Using the material that follows, output exactly the lines from the one containing "Accès/Contact (1186, 46)" through the one containing "Réserver (1313, 46)", with both ends kept.
┌────────
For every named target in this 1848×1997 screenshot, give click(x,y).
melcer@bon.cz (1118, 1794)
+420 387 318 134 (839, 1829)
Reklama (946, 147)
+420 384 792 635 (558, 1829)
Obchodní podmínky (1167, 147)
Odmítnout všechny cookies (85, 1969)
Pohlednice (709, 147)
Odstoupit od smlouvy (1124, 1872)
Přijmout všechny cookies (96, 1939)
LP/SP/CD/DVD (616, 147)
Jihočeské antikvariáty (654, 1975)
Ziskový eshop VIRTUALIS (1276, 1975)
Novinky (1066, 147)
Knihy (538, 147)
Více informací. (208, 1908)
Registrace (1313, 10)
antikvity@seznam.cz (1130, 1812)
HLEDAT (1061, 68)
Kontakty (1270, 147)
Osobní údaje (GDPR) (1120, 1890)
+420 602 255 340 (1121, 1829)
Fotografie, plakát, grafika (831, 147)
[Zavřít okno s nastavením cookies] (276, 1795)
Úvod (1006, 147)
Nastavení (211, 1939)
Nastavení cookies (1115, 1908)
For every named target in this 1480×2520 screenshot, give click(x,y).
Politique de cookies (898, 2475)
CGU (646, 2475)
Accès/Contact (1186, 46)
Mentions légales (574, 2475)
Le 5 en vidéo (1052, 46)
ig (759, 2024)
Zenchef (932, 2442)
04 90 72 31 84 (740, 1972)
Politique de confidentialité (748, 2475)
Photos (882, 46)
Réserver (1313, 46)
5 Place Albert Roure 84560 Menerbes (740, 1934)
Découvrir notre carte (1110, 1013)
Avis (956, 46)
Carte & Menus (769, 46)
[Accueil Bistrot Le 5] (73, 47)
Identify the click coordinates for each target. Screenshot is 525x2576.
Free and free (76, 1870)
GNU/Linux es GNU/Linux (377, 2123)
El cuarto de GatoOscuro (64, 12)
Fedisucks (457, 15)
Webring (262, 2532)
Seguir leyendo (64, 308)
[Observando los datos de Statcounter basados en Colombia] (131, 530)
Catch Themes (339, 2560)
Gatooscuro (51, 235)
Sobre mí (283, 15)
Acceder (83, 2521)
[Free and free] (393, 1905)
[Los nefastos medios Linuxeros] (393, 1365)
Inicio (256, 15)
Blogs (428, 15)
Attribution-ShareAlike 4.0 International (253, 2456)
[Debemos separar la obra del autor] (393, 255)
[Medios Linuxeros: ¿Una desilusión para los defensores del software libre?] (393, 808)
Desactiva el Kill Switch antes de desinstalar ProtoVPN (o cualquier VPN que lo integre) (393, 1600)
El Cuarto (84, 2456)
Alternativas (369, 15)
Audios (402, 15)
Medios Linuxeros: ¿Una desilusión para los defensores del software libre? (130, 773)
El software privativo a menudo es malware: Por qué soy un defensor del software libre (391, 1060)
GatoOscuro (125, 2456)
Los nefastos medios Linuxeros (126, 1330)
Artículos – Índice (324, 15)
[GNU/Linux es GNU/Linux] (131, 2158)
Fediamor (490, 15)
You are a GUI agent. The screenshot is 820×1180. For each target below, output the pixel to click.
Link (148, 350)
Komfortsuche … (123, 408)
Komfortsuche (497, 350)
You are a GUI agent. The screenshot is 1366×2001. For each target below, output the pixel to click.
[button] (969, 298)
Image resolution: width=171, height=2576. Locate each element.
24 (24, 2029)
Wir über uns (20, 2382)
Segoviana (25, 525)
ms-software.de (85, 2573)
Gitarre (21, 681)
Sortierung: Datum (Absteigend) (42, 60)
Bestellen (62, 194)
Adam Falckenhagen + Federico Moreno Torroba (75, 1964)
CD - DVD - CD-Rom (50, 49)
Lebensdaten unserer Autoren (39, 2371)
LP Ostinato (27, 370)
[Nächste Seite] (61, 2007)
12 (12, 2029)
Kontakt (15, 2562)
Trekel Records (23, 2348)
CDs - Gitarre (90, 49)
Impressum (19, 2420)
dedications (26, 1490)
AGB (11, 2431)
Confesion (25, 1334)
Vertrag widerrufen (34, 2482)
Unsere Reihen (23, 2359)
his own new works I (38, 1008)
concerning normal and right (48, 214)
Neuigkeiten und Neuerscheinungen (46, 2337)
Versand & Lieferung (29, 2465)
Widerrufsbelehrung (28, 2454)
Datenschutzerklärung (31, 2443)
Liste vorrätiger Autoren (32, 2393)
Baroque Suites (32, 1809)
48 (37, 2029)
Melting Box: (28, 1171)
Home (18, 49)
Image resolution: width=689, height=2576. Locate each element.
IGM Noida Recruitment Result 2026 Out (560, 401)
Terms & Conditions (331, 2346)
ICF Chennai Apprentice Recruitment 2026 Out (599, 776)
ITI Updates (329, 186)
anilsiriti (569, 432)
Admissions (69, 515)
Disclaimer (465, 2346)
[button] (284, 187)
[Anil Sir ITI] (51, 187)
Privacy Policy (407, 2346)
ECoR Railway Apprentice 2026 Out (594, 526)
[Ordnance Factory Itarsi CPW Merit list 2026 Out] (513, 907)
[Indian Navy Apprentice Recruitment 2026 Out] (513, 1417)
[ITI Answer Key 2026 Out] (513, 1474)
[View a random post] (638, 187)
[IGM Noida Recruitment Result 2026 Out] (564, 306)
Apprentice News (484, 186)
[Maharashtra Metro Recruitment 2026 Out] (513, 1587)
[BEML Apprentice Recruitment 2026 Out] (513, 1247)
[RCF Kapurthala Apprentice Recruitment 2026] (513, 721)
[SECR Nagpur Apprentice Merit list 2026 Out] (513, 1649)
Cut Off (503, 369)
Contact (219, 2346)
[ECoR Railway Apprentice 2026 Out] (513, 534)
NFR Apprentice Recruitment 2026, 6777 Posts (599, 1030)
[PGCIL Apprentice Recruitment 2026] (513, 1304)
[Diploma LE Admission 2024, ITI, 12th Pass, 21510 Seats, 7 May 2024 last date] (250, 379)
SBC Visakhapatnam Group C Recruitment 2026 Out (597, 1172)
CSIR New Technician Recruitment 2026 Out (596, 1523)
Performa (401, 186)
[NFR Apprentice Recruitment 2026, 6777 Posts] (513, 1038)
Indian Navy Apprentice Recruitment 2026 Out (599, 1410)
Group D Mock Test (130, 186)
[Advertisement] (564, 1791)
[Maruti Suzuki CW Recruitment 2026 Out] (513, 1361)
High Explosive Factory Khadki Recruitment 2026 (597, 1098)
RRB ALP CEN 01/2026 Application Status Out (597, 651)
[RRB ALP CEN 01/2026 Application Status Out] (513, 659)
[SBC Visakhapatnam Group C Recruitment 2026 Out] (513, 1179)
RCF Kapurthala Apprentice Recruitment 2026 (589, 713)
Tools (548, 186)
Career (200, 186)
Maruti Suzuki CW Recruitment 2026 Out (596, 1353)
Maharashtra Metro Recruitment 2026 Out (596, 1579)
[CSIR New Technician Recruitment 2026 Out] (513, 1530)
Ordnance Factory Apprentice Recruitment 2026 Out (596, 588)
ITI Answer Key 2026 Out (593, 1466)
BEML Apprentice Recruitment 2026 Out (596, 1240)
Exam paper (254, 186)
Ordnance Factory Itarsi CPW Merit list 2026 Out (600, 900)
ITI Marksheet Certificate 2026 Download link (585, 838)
└────────
▸ **Answer to the exercise**:
Accès/Contact (1186, 46)
Mentions légales (574, 2475)
Le 5 en vidéo (1052, 46)
ig (759, 2024)
Zenchef (932, 2442)
04 90 72 31 84 (740, 1972)
Politique de confidentialité (748, 2475)
Photos (882, 46)
Réserver (1313, 46)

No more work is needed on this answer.